Please pull out every line in the listing below that contains the word "height".

┌──

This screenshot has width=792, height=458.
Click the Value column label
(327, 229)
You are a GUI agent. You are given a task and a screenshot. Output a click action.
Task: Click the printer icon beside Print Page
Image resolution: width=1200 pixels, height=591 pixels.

└──

■ ANSWER TO THE PROBLEM ■
This screenshot has width=792, height=458.
Image resolution: width=1200 pixels, height=591 pixels.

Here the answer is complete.